• [Ausgangstext]
Eich, Büchner und die stehenden Theater


Referat (Handout), 2005

4 Seiten


Leseprobe


Eich, Büchner und die stehenden Theater

Formen des Bedrohlichen in den Hörspielen Günter Eichs:

- Eich läst seine Hörspielfiguren durch Bedrohung entscheidende Bewusstseinsprozesse erfahren
- Auffällig ist, dass die Quelle der Bedrohung t extrem unterschiedlicher Natur ist
- In Ein Traum am Edsin Gol ist die vordergründige Handlung (das Vergiften) nicht das eigentlich Bedrohliche, den Schrecken in Ludwig löst der dadurch erzeugte Traum aus
- Radium beinhaltet die vielleicht greifbarste Art des Bedrohlichen. Aber auch hier ist die Strahlung des Radiums nur vordergründig die Quelle des Schreckens. Die Macht, die das Radium Menschen verleihen kann, ist wesentlicher
- In den Träumen wandelt sich das Motiv wieder zurück: Die Angst resultiert aus der Traum-Welt
- Die Quelle der Bedrohung ist teilweise leicht greifbar (Zweiter und Dritter Traum), teilweise muss die Handlung sinnbildlich verstanden werden (Erster, Vierter und Fünfter Traum)

• [Arbeitsauftrag 1] Gib aus den Datenzeilen die Zeilen von der Zeile mit „Select the 10 - Masterpiece radio button“ bis einschließlich der Zeile mit „pos(27,181)“ unverändert zurück. Lass die Bilder dabei weg.

• [Bereitgestellte Daten]
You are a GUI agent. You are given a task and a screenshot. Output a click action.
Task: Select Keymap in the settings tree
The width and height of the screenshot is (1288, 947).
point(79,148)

--

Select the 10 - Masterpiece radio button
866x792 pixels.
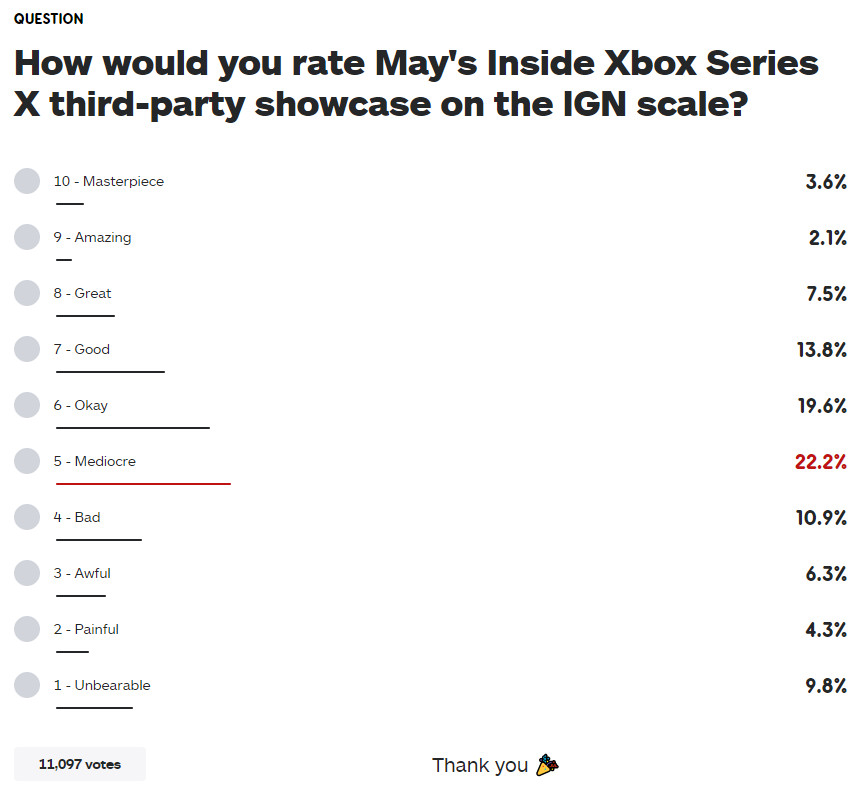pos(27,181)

• [Arbeitsauftrag 2] Überarbeite im Text über Eichs Hörspiele den Abschnitt von „- Eich läst“ bis einschließlich „und Fünfter Traum)“ und ersetze darin „Bedrohung“ durch „Gefahr“.

• [Lösung 1]
Select the 10 - Masterpiece radio button
866x792 pixels.
pos(27,181)

• [Lösung 2]
- Eich läst seine Hörspielfiguren durch Gefahr entscheidende Bewusstseinsprozesse erfahren
- Auffällig ist, dass die Quelle der Gefahr t extrem unterschiedlicher Natur ist
- In Ein Traum am Edsin Gol ist die vordergründige Handlung (das Vergiften) nicht das eigentlich Bedrohliche, den Schrecken in Ludwig löst der dadurch erzeugte Traum aus
- Radium beinhaltet die vielleicht greifbarste Art des Bedrohlichen. Aber auch hier ist die Strahlung des Radiums nur vordergründig die Quelle des Schreckens. Die Macht, die das Radium Menschen verleihen kann, ist wesentlicher
- In den Träumen wandelt sich das Motiv wieder zurück: Die Angst resultiert aus der Traum-Welt
- Die Quelle der Gefahr ist teilweise leicht greifbar (Zweiter und Dritter Traum), teilweise muss die Handlung sinnbildlich verstanden werden (Erster, Vierter und Fünfter Traum)